Her memoir “Scarlett O’Hara’s Younger Sister” was published in 1977.
(SFC, 7/12/08, p.B5)(WSJ, 2/21/09, p.W8)
2008 Jul 4, In southern
Afghanistan gunmen assassinated parliament member and former
military commander Habibullah Jan. In Helmand province a roadside
bomb militants were planting detonated prematurely, killing 10
Taliban. 22 civilians were killed in air strikes in the Waygal
district, including a woman and a child. A spokesman for the US-led
coalition said the airstrikes in Nuristan province hit militants who
earlier attacked a US military base with mortars. Several militants
were killed during an operation in Ghazni province. More than 20
militants were killed and wounded during a battle with NATO-backed
Afghan forces in Kunar province.
(AP, 7/5/08)(AP, 7/6/08)
2008 Jul 4, In Austria 9
people, including a prominent executive who fled to France in an
attempt to elude justice, were convicted of criminal charges in a
major Austrian bank fraud case linked to the 2005 collapse of New
York-based commodities brokerage Refco Inc.
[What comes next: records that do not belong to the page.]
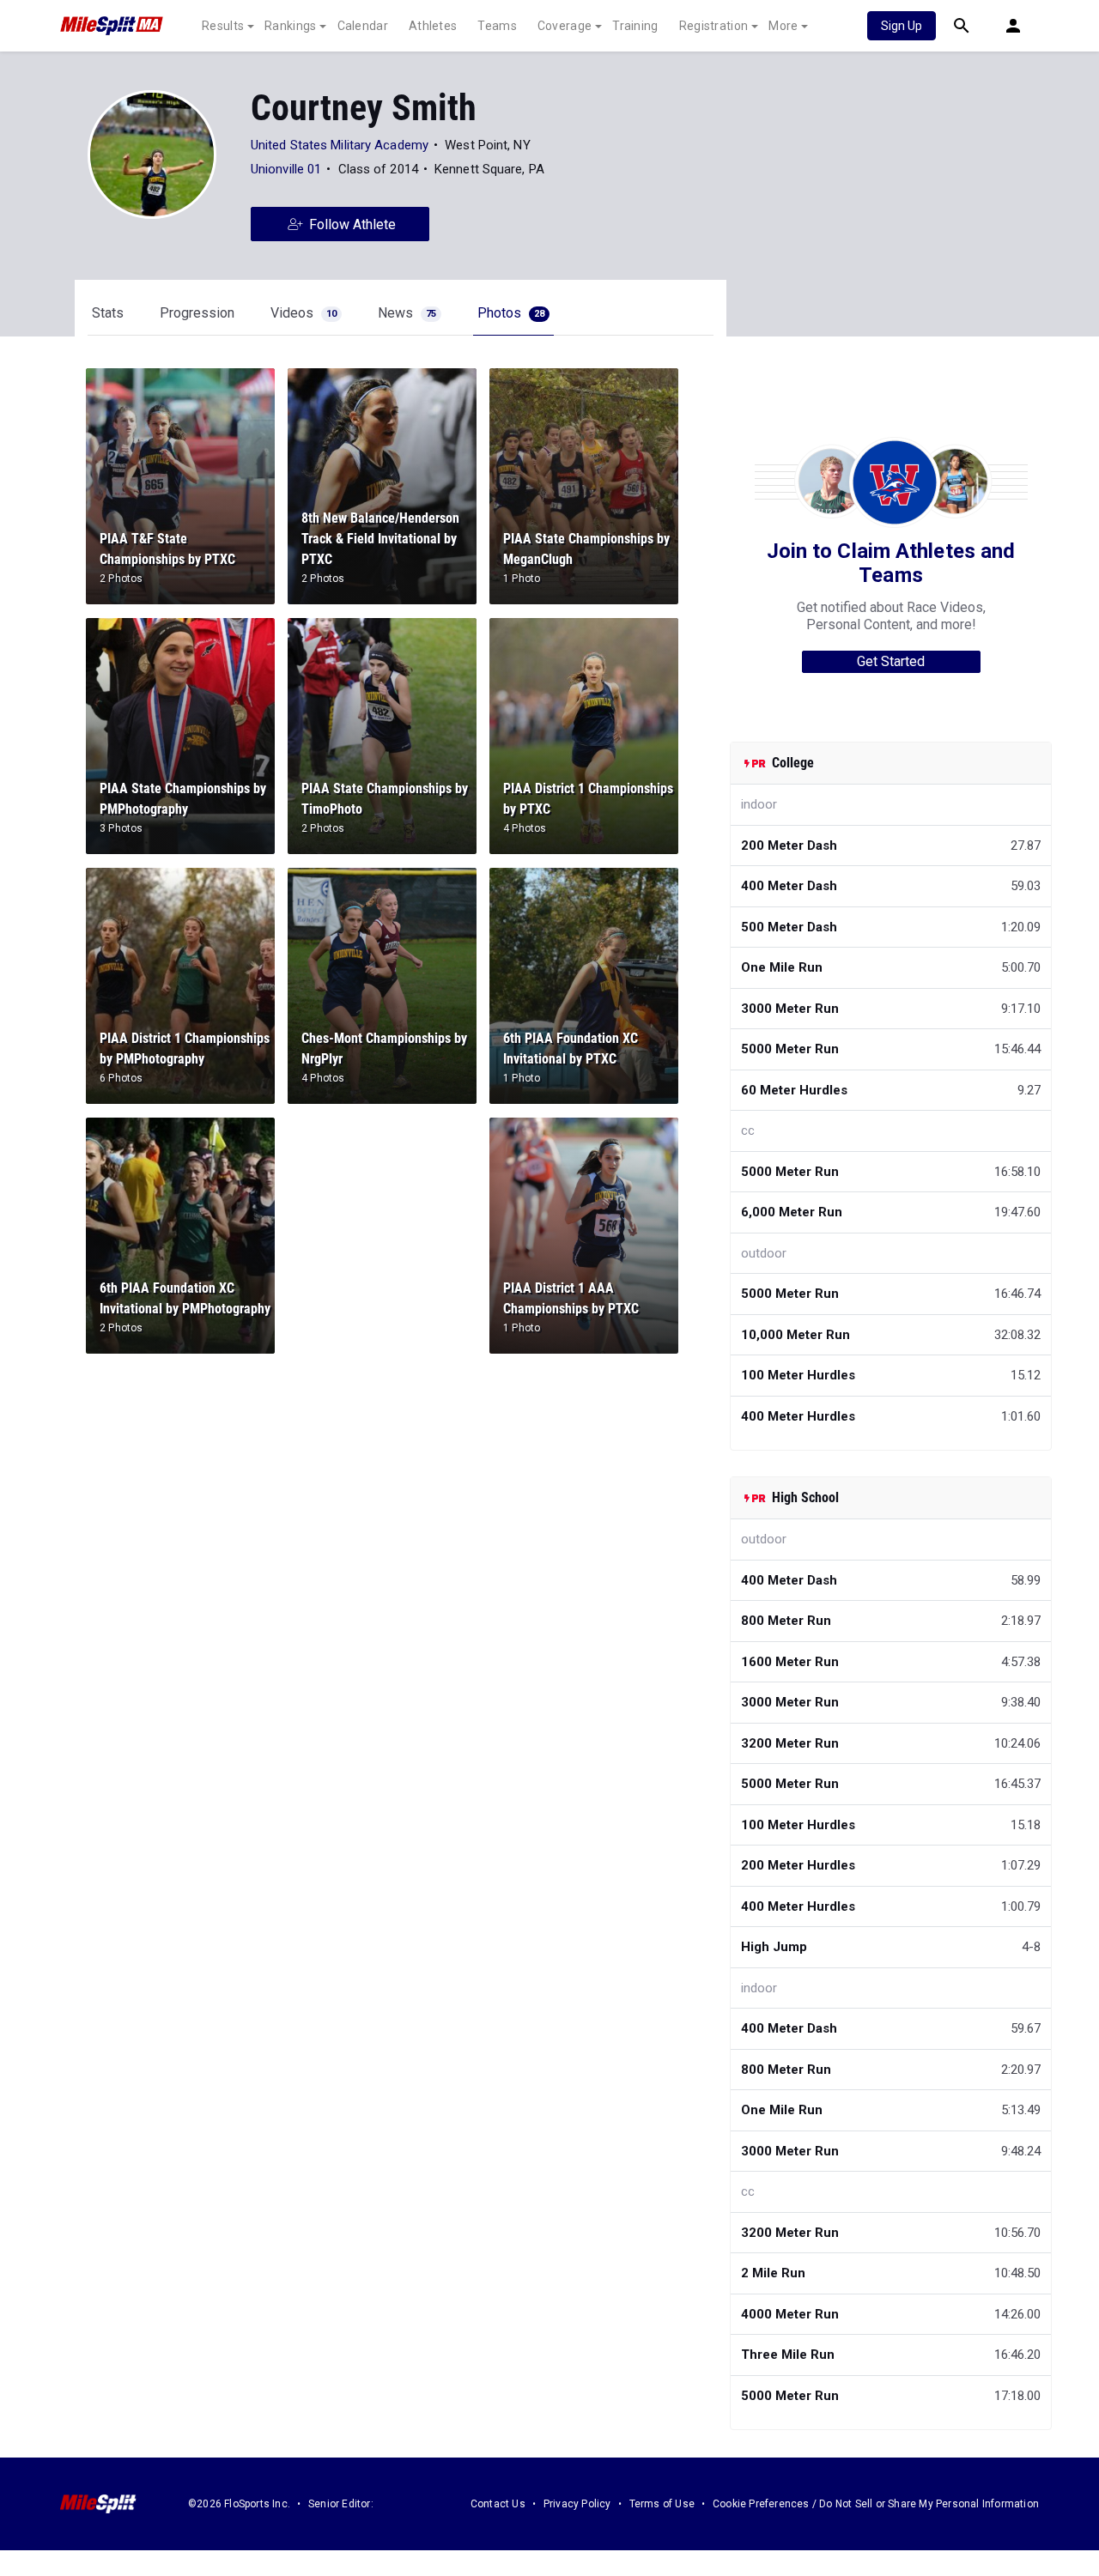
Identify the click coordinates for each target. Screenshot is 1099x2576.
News (407, 313)
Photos (510, 313)
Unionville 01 (286, 169)
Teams (497, 26)
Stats (108, 313)
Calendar (362, 26)
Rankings (290, 26)
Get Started (891, 661)
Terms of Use (662, 2504)
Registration (714, 26)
Vienna Federal Court
Judge Claudia Bandion-Ortner found the defendants responsible for
euro1.4 billion (US$1.9 billion) in losses at BAWAG, Austria's No. 4
bank.
(AP, 7/4/08)
2008 Jul 4, In Belarus about 50
people were wounded by a home-made bomb that sprayed nuts and bolts
into a crowd at an open-air concert in Minsk attended by long-time
ruler President Alexander Lukashenko.
(Reuters, 7/4/08)
2008 Jul 4, China and Taiwan
launched regular direct flights for the first time in nearly six
decades, ushering in what Beijing called a "new start" in their
tense and testy relations.
(AP, 7/4/08)
2008 Jul 4, Colombia's military
found more than a ton of explosives in a house in a rural area
outside the capital.
(AP, 7/6/08)
2008 Jul 4, Ecuador's
constitutional assembly pardoned hundreds of jailed convicts,
low-level drug couriers known as "mules." An estimated 1,200
prisoners may be eligible for pardon.
(AP, 7/7/08)
2008 Jul 4, India's coalition
government underwent a major shake-up with the dominant Congress
party pushing on with a controversial nuclear deal with the US and
ditching left-wing allies. In eastern India at least six people were
killed and 20 injured in a stampede at a popular Hindu religious
festival in Orissa state’s Puri district. Truck drivers called off
their strike after the government agreed to roll back rising road
tolls.
(AFP, 7/4/08)(WSJ, 7/5/08, p.A5)
2008 Jul 4, State television
said Iran delivered its response to an international offer of
incentives for it to suspend uranium enrichment, a central part of
its nuclear program. It did not say what the response was.
(AP, 7/4/08)
2008 Jul 4, In Basra, Iraq,
gunmen on a motorcycle assassinated Sheik Salim al-Dirraji, an
official of Iraq's biggest Shiite party.
(AP, 7/5/08)
2008 Jul 4, Japan announced it
will provide $50 million in new emergency food aid to help
developing countries cope with the impact of soaring food prices.
(AP, 7/4/08)
2008 Jul 4, Fierce fighting
raged in India's portion of Kashmir, killing five army soldiers and
a suspected Muslim rebel near the de facto border with Pakistan.
(AP, 7/4/08)
2008 Jul 4, In New Zealand
morning rush-hour traffic slowed to a crawl in most cities as
truckers snarled highways and streets with thousands of vehicles to
protest higher road taxes.
(AP, 7/4/08)
2008 Jul 4, In Nigeria hundreds
of soldiers, who served as UN peacekeepers in Liberia, went on the
rampage in southwestern Akure in protest against the military
authorities' refusal to pay their allowance. On April 27, 2009, a
Nigerian court-martial sentenced 27 former UN peacekeepers to life
in prison after they were convicted of mutiny following their
protests. On Aug 29 the army commuted the life sentences to 7 years.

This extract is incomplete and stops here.